Old-timers will doubtless have a spot of sympathy for Hugo Porta, the hugely gifted first five-eighths who this week lamented the "war of muscles" in modern-day rugby.
The Argentine wants the game to go back to his playing days when backs were admired for their silky skills and flair, not their ability to overwhelm their opponents physically. This could be achieved, he suggested, by the International Rugby Board using well-known former players "to help develop and preserve rugby".
It is a nice notion for those who dislike the barging tactics of the modern game. But it is also hopelessly idealistic. As with virtually any sport, professionalism has resulted in a quantum leap in the physical conditioning and preparation of rugby players.

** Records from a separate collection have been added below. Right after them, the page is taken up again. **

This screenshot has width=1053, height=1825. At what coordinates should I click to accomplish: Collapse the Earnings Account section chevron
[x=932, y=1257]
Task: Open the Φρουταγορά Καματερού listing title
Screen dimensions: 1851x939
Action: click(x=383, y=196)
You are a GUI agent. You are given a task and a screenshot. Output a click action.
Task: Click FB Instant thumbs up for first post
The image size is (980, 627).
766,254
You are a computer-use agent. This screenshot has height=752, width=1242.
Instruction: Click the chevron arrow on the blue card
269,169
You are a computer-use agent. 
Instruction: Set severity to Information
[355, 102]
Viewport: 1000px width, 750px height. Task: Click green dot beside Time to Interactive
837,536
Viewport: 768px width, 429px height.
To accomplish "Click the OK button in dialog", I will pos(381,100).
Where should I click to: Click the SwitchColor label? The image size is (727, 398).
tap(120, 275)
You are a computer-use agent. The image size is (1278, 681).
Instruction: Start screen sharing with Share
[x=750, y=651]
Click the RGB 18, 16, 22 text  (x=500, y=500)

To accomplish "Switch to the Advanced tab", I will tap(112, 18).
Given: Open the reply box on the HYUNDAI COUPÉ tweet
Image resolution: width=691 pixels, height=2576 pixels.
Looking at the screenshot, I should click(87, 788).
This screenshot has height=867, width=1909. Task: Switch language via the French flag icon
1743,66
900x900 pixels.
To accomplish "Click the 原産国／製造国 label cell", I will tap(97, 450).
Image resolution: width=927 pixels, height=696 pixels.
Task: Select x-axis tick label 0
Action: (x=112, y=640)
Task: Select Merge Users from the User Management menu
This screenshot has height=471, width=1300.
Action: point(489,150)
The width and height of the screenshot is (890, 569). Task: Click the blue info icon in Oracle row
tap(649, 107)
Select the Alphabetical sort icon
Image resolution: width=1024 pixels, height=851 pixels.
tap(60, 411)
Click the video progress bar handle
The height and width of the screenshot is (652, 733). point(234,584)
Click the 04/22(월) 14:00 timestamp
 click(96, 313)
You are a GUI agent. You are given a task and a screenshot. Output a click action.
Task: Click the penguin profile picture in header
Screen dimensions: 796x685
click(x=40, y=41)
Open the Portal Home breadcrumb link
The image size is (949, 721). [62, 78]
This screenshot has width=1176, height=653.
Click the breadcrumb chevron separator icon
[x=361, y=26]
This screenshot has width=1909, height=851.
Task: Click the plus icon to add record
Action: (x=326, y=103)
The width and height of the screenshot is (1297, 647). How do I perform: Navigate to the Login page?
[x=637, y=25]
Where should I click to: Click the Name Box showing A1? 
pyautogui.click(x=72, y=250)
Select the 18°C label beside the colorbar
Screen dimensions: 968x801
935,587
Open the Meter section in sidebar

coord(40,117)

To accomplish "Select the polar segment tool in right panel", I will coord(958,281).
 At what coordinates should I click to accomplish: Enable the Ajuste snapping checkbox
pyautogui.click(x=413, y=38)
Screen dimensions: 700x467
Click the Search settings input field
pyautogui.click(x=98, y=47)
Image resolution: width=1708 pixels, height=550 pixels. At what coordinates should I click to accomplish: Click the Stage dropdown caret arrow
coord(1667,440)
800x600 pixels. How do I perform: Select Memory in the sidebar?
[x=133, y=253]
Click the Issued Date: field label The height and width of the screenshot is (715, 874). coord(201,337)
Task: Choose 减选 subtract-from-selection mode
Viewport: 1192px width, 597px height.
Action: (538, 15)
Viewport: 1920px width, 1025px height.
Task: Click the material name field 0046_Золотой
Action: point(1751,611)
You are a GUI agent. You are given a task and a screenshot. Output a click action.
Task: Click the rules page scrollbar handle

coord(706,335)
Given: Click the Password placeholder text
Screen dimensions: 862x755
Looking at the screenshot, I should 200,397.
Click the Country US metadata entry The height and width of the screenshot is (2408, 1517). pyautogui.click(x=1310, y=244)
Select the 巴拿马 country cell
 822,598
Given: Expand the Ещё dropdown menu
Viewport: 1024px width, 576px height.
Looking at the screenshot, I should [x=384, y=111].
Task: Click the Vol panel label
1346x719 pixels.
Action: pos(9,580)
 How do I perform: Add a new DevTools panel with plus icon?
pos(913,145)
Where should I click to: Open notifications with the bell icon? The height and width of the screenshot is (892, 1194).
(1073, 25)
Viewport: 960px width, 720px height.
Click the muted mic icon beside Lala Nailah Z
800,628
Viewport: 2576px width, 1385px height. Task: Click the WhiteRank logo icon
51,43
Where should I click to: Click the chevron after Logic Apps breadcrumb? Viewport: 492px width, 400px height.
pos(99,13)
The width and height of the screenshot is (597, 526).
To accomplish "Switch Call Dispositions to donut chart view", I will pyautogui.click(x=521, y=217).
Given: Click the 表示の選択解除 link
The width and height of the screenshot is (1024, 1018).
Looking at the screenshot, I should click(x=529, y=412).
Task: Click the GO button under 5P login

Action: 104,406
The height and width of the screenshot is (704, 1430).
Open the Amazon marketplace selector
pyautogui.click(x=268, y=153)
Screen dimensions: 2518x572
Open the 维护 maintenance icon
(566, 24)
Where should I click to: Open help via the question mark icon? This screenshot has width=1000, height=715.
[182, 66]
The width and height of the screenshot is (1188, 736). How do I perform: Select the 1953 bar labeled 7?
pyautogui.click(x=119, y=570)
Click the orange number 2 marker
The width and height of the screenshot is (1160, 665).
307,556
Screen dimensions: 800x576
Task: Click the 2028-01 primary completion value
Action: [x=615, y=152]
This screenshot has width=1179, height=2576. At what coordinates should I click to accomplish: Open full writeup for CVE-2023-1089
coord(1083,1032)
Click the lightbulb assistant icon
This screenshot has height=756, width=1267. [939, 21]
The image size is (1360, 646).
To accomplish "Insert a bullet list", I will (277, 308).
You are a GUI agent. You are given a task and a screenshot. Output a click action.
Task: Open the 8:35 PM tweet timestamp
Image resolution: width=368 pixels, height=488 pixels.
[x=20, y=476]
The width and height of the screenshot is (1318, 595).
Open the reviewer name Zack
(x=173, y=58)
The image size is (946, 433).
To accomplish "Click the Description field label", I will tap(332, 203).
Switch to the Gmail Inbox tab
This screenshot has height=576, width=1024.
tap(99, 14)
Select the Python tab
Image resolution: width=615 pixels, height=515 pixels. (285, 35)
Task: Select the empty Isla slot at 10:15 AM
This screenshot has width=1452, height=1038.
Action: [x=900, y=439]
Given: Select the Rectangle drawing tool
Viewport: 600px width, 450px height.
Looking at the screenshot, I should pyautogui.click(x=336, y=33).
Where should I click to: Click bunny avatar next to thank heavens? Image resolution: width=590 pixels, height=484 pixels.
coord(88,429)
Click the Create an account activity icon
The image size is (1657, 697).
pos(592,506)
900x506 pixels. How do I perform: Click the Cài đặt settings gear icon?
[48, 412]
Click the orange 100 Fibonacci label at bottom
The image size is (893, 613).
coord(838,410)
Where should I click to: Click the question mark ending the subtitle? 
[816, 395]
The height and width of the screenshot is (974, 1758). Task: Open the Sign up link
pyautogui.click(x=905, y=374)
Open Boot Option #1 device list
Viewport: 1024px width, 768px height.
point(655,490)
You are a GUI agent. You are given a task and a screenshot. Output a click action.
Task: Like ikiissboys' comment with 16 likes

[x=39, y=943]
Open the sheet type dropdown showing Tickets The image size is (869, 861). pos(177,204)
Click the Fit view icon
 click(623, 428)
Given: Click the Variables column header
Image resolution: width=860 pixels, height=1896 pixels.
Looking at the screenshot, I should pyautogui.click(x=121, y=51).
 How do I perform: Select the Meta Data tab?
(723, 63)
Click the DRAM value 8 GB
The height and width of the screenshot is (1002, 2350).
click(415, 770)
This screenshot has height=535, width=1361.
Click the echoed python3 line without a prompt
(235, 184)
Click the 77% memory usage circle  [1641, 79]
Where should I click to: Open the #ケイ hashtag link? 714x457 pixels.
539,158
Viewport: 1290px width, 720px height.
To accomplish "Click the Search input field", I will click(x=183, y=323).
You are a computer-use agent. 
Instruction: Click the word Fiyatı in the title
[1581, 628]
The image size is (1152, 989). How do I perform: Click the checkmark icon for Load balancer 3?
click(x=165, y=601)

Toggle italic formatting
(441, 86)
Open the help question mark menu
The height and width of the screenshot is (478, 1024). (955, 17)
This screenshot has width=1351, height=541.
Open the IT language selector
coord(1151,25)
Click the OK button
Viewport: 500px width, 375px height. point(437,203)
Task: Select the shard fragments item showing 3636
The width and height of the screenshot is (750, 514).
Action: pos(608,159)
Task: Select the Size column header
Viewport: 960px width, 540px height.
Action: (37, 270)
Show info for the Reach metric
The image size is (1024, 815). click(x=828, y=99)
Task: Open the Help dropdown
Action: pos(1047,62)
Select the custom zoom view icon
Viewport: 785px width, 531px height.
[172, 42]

So far has this gone that it is difficult to think of any rule tinkering that could reverse the trend. If there still remains a place for players like the Welsh winger Shane Williams, they are the exception, not the rule.
Porta alluded to the All Blacks, who Argentina will meet in next year's inaugural four-nations championship, as leaders of this trend. But they are far from alone. Also this week, Shaun Edwards, the defensive coach of Wales, suggested the Welsh would have beaten New Zealand if they had reached the World Cup final because their midfield backs would have been physically dominant.
Such thinking underlines the enormity of the task if Porta's project was ever enacted. For better or for worse, the game has evolved.